Information given>
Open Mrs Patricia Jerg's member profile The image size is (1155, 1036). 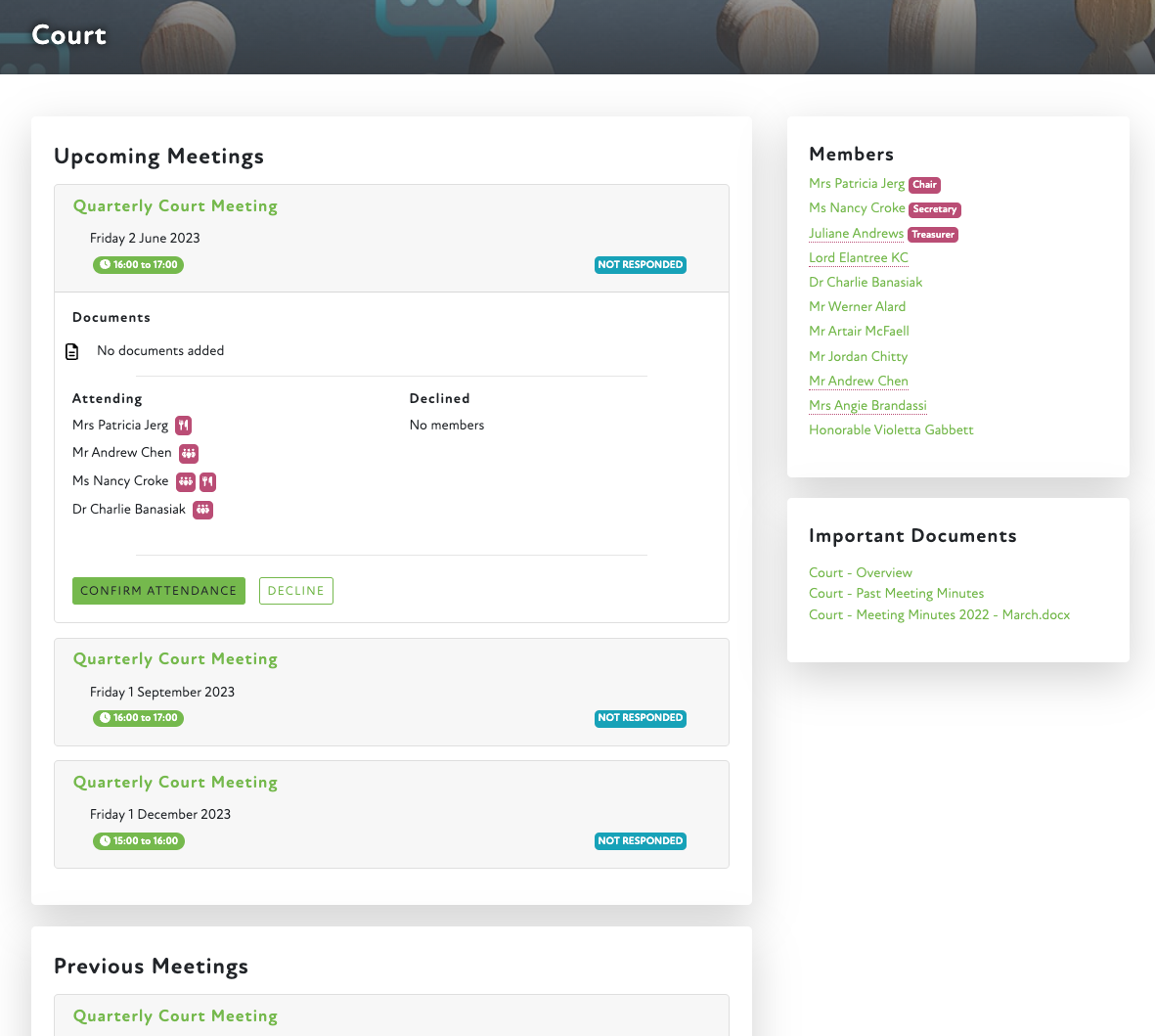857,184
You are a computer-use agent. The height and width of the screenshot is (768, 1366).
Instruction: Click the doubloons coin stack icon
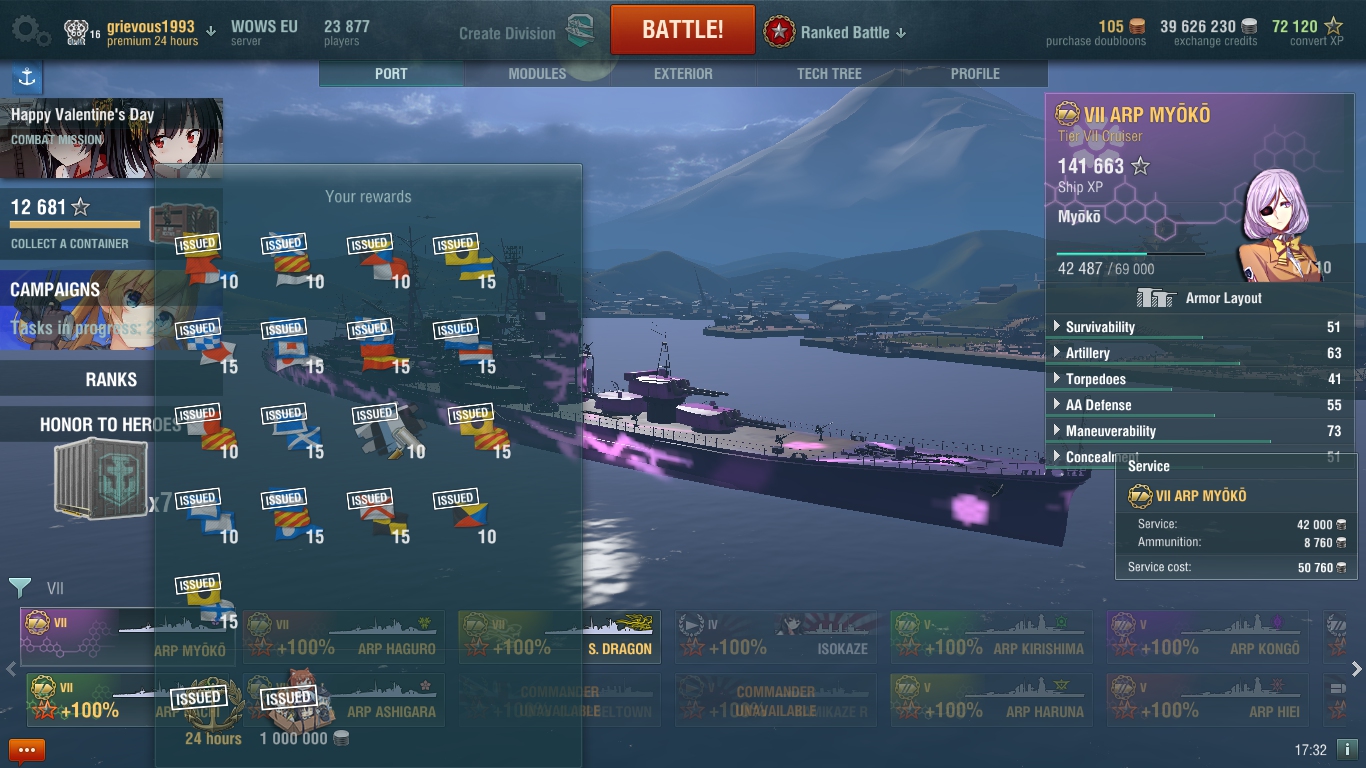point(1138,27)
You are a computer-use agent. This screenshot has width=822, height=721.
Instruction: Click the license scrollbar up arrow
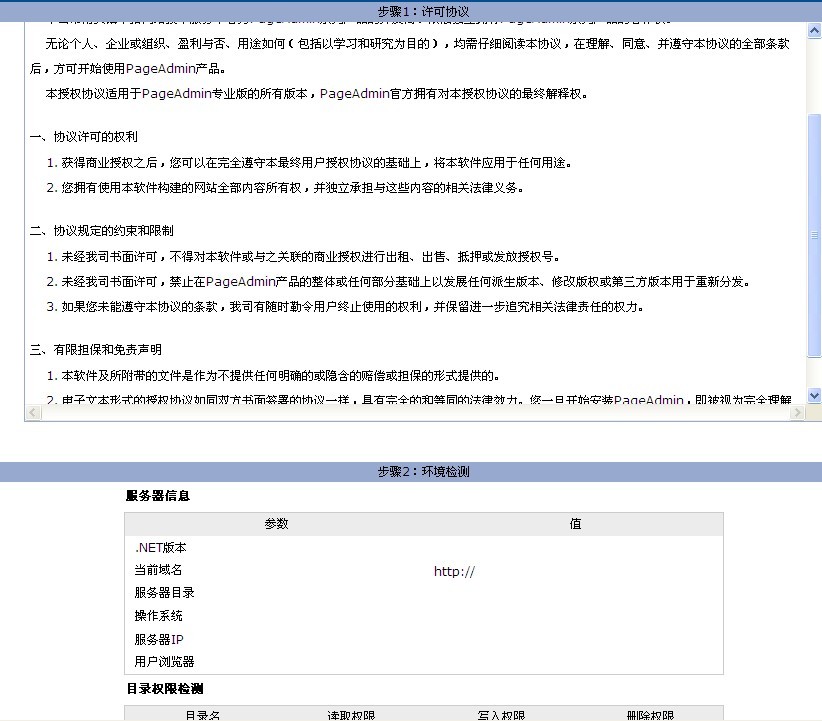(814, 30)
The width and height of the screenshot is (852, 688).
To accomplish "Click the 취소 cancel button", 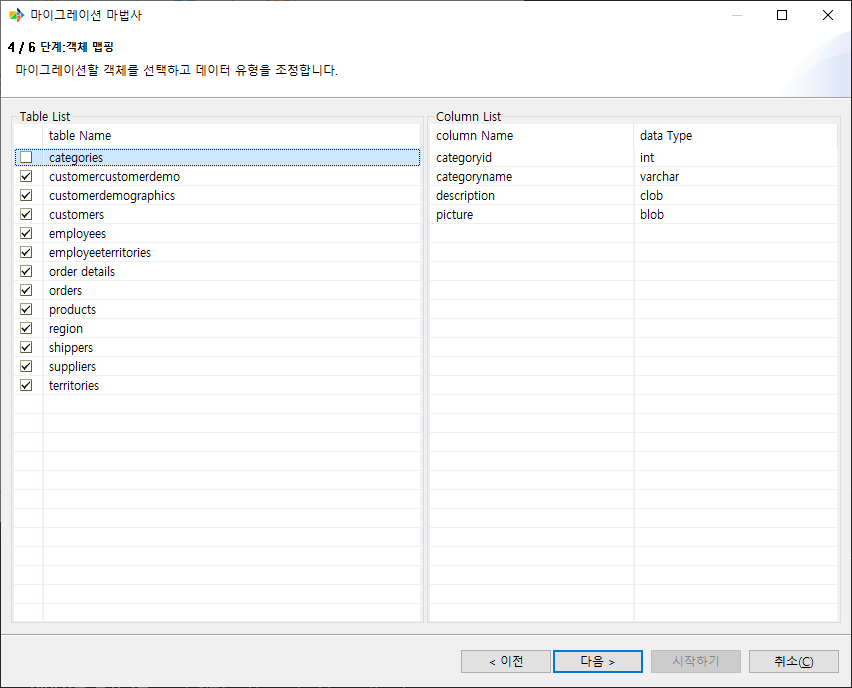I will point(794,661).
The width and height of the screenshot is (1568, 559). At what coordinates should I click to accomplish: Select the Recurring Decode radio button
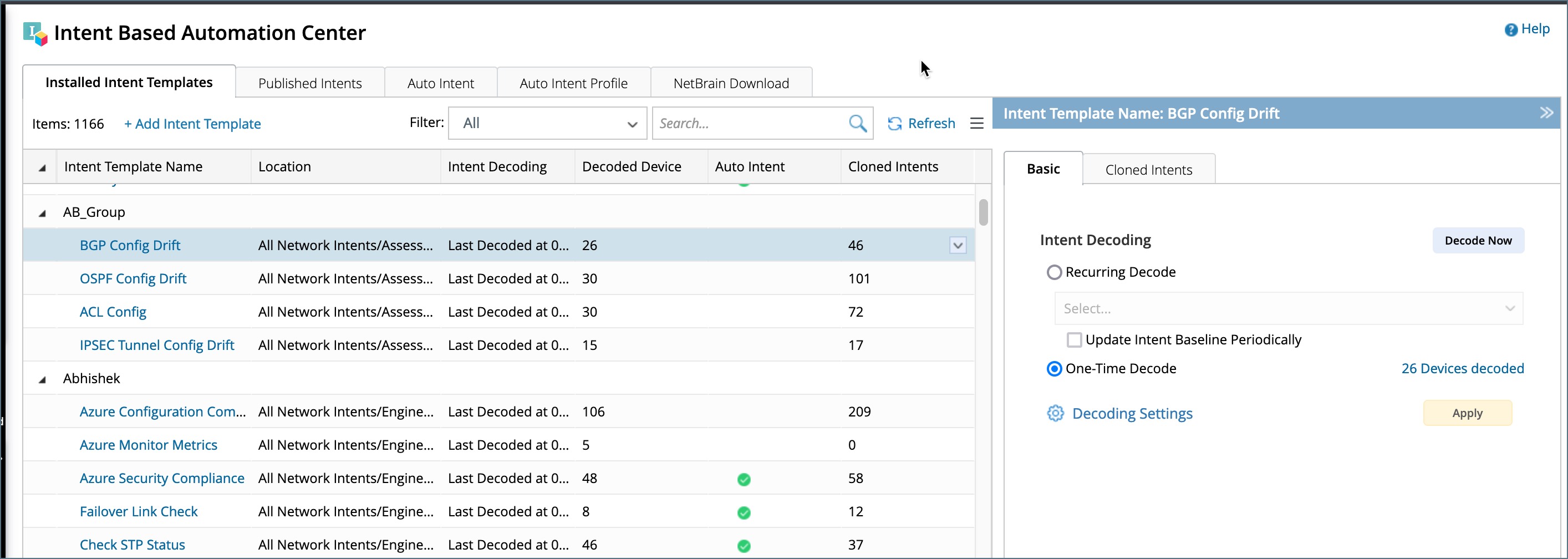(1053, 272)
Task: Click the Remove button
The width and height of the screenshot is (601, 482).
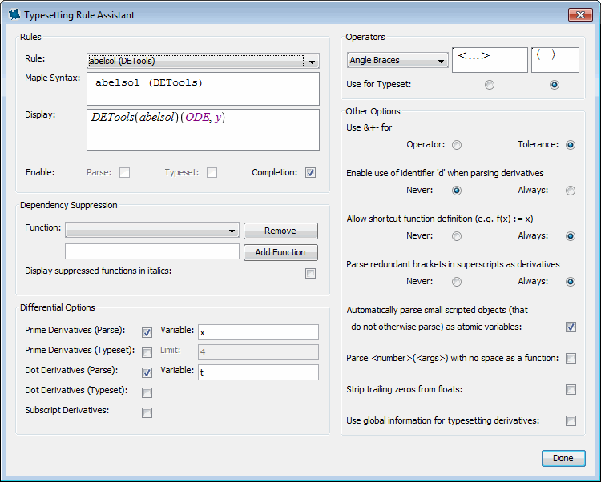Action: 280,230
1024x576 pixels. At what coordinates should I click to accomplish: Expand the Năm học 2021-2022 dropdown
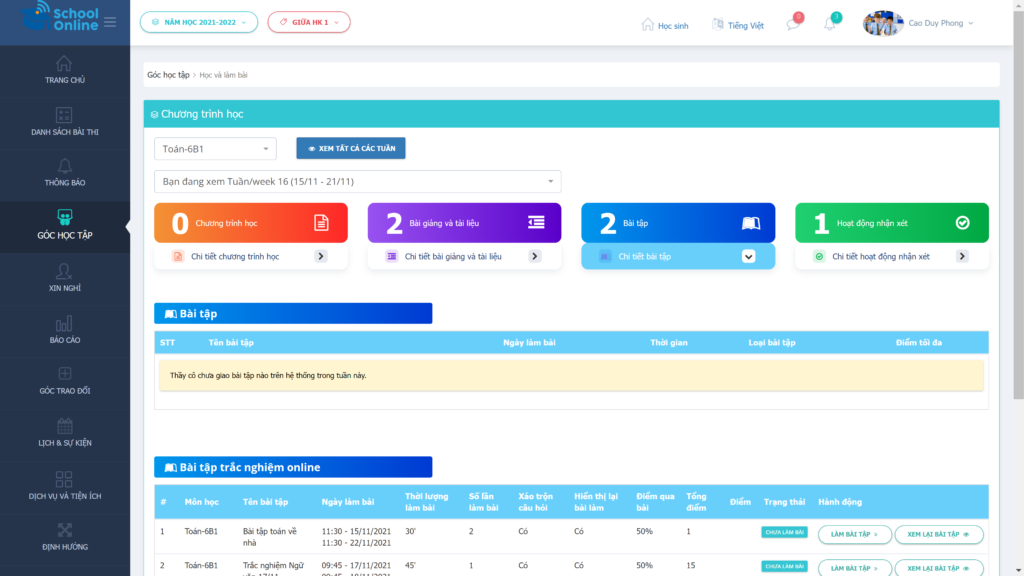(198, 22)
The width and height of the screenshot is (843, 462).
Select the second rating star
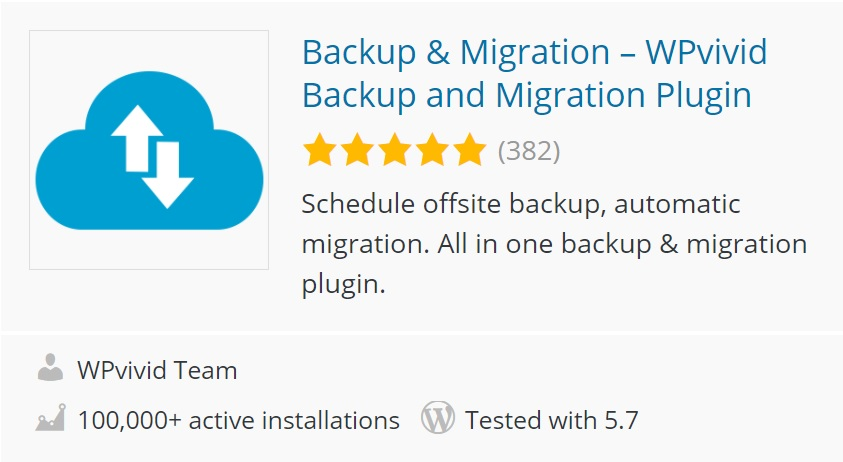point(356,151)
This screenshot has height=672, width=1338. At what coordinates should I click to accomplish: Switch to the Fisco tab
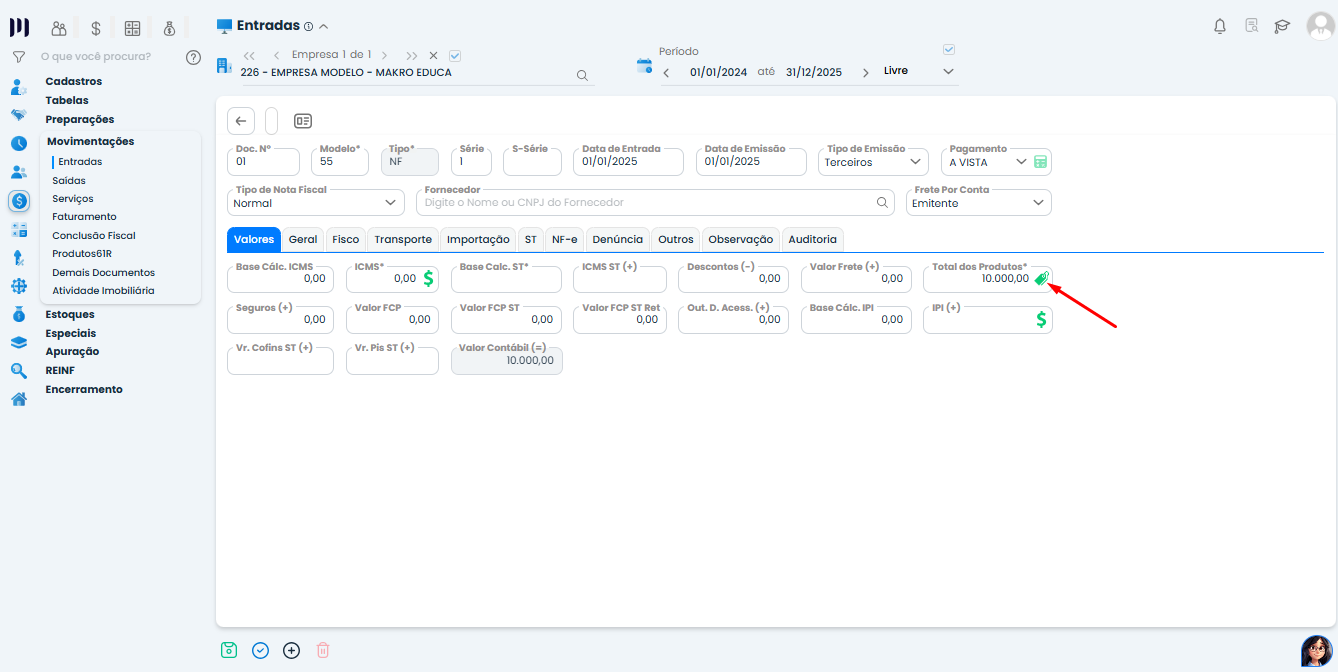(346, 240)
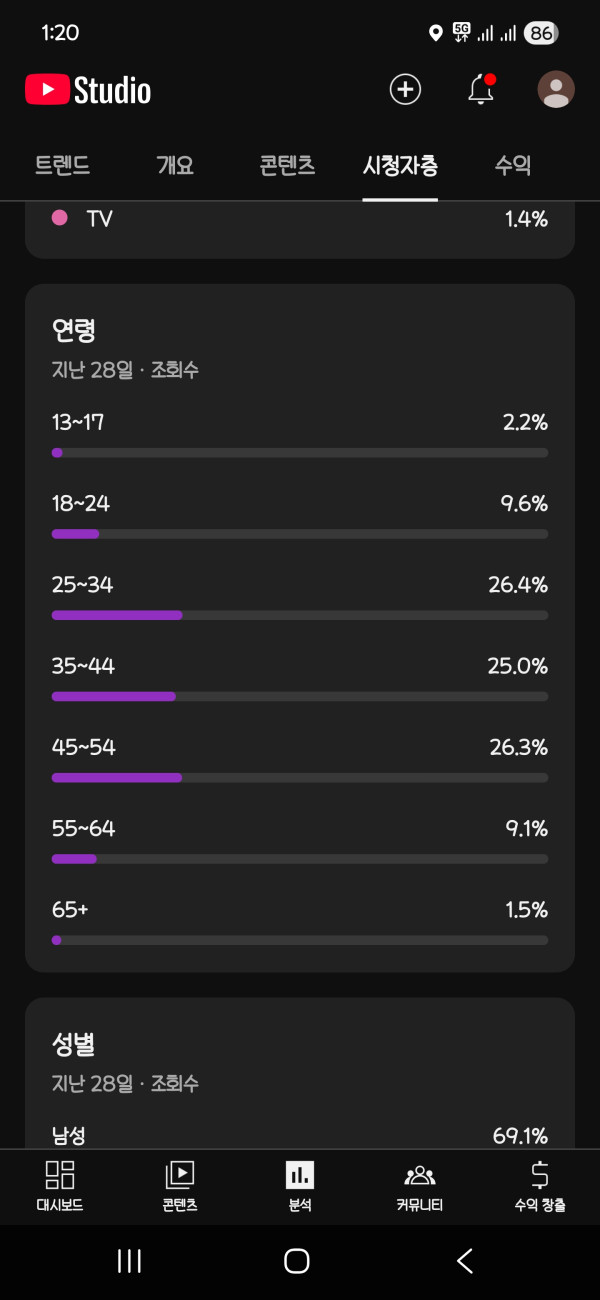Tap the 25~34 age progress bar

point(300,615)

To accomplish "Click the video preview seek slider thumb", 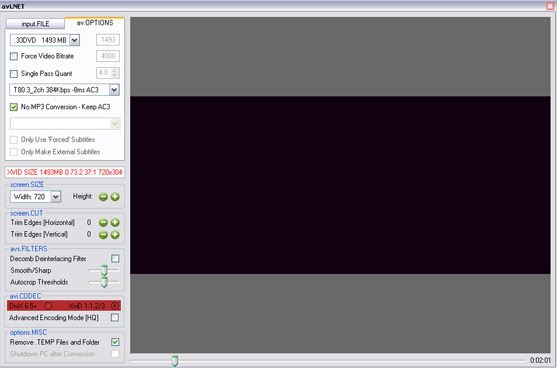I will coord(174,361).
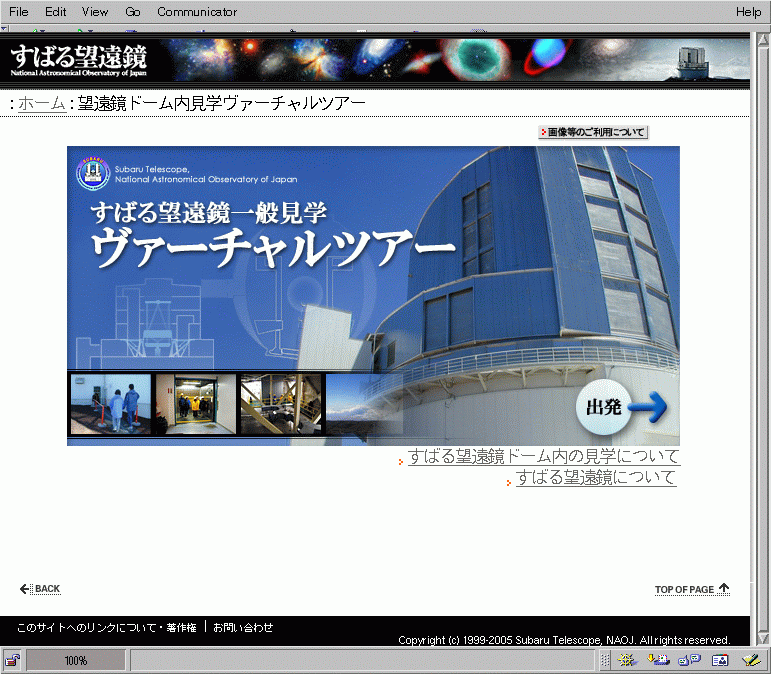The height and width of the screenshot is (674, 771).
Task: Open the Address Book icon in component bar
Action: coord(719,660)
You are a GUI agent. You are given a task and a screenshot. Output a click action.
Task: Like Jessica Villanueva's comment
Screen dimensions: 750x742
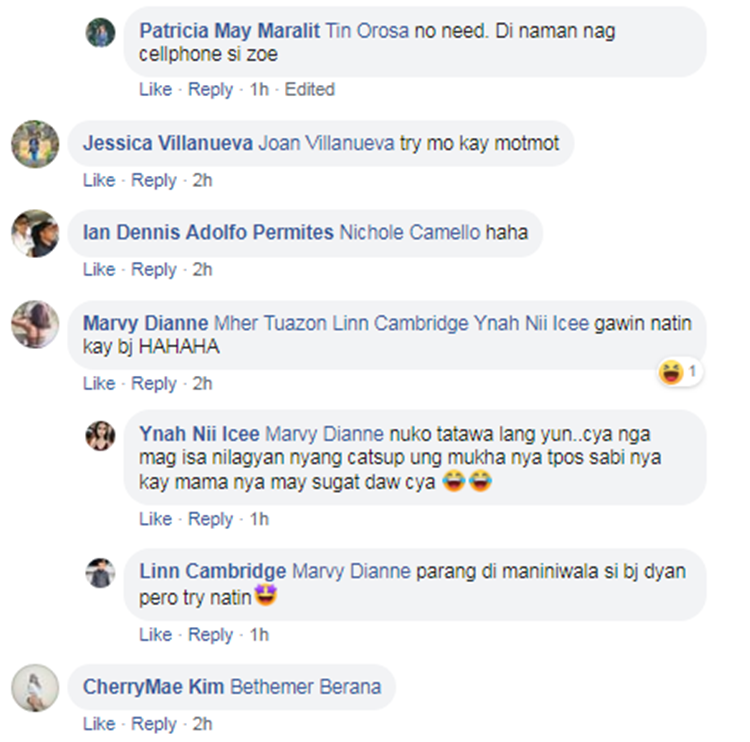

Task directions> Lines that hold "agent" are the ones to copy, so pick each out from the data.

Answer box>
You are a computer-use agent. The height and width of the screenshot is (768, 1366).
You are a computer-use agent. This screenshot has width=822, height=721.
You are a GUI agent. You are given a task and a screenshot. Output a click action.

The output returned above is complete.